OBJETIVO DA TAREFA: Como fica, em forma de lista breve e mantendo os fatos principais, o parágrafo do trecho do texto que começa com "Mas no STF ele só tem um voto garantido"?

Com Dilma Rousseff, foi tudo muito rápido porque o presidente da Câmara era o inefável Eduardo Cunha, um inimigo da presidente que queria se vingar do PT, contra quem se elegeu, e o procurador-geral era o implacável Rodrigo Janot.

Tudo depende das pessoas e não dos cargos, e o capitão soube se blindar muito bem, aparelhando todos os órgãos de controle, a começar pela PGR.

Mas no STF ele só tem um voto garantido, o do Kássio com K, enquanto não consegue nomear seu ministro "terrivelmente evangélico". Já estava difícil e agora ficou pior, depois que o capitão resolveu dinamitar todas as pontes no 7 de Setembro golpista em que chamou Alexandre de Moraes de "canalha" e avisou que não vai cumprir suas decisões.

(Dados de origem)
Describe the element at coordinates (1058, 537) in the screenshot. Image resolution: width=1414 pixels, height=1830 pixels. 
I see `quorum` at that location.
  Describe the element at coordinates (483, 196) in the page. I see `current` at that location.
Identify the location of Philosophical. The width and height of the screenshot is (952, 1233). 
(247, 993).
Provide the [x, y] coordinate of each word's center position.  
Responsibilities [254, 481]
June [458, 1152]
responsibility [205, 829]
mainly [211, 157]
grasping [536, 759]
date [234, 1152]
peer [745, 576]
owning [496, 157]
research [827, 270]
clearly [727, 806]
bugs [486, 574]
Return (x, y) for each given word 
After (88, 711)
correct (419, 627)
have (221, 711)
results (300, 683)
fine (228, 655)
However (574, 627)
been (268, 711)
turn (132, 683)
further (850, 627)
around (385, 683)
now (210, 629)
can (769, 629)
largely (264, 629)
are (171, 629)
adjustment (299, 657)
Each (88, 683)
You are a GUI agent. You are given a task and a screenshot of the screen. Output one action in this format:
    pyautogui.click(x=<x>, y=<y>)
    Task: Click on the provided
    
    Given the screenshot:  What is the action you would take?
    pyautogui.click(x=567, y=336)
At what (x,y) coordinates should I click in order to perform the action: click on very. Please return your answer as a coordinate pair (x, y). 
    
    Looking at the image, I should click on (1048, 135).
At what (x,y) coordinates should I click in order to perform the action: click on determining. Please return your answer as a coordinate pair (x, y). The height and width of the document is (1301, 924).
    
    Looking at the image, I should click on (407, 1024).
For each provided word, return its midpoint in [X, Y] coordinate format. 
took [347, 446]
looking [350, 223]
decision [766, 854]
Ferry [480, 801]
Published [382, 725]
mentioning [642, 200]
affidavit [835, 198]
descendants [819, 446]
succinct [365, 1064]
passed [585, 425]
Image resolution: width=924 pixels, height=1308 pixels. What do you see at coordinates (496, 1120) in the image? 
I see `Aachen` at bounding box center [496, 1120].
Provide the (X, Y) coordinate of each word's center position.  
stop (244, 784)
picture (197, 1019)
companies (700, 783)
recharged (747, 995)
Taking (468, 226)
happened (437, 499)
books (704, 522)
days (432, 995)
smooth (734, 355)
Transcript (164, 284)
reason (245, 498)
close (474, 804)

A RESPOSTA:
- No STF, o capitão tem apenas um voto garantido, o de Kássio, enquanto não consegue nomear seu ministro "terrivelmente evangélico".
- A situação, que já era difícil, ficou pior.
- No 7 de Setembro golpista, ele dinamitou todas as pontes: chamou Alexandre de Moraes de "canalha" e avisou que não vai cumprir suas decisões.